Eventually most parents realize that they can hold the pacifier or the baby's hand to comfort them during the blood draw. Until they're ready to do that, I'm not going to risk having a parent faint by asking them to stay for something that makes them uncomfortable.

I would never insist that a parent restrain a child for a painful procedure -- and I've never been asked to help restrain my own child. I'd much rather get another staff member and leave the parents free to comfort the child. I realize that there are situations where that isn't an option, though.

Anonymous said...

With the exception of the X-rays, can I ask why these procedures can't be done while you keep mother and baby together?

Judy said...

We have to transport the baby from the birthing center (delivery room) to the Neonatal ICU quickly in order to maintain the baby's temperature -- especially if the baby is premature and/or small. It isn't practical to do these things in the birthing center. Those rooms are set up for healthy term babies.

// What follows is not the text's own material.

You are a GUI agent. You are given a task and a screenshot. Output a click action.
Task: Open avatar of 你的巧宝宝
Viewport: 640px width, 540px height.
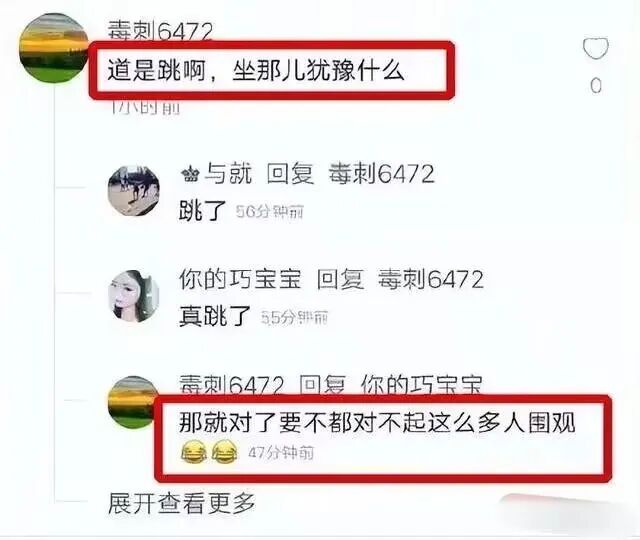coord(133,296)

We usually move the baby while the OB is delivering the placenta or checking the mom out after delivery, or in the case of a C-section, closing the incision (sometimes before).

Moms who have had a vaginal delivery are usually ready to come to the NICU about the time we're ready to receive them. Moms who have had a C-section or who are not medically stable themselves may not be able to come to the NICU for hours or days.

The father and other family members could come, but it is not our policy at this time to permit that. Our unit isn't one of the largest, so space is an issue.

With some procedures, preventing infection is also an issue. For the rest, it's primarily a matter of the comfort level of the practitioners and concern for the potential reaction of a parent we do not yet know while invasive procedures are being performed on their infant. We simply aren't staffed to deal with a panicky parent in the middle of a resuscitation.

There are hospitals with different policies. Sarah says her husband was permitted to stay while their 24 week preemie was stabilized. She mentions that this was at a very large hospital.

After the initial stabilization, it's more common to have parents present during procedures or testing. Unless a procedure includes a significant risk of infection (like placement of central IV access) it's a question of their comfort and the comfort of the staff member performing the procedure.

Anders Brander said...

When we had our first child in week 27, I (the dad) followed our son to the NICU when they left the birthing center. They gave me very quick instructions (do NOT touch anything etc) but I saw everything happening to our child. The procedure took 4 minutes btw! I was quite impressed :)

Then they took a digital photograph of our baby and printed it right away. I was given that photograph and were sent back to my wife, to show her our son while she was recovering from giving birth. I think that was a great way to deal with parents. I knew the whole time where my baby was, and I knew who we're handling it. I was back to my wife within 15 minutes with the newly printed picture. An hour later or so she was ready to visit the NICU.

Generally they did I really good job of involving the parents. We we're housed in a (very small) one room apartment right at the NICU where we stayed for two monts with our child.

(I don't know if it was a large or small hospital. It was in a small city in Denmark and I think they had room for about 20-30 babies in the NICU)

Judy said...

20-30 is mid-sized NICU. Large enough to have lots of experience with many kinds of neonatal problems, not so large as to be overwhelming. Large NICUs have their place, too and some things can only be managed in the larger NICUs

Very nice for you that they had a place for you to stay near the baby. Most of our families are local (live within 15 minutes), but a few are from farther away and the nearest accommodation for families is about 30 minutes from us.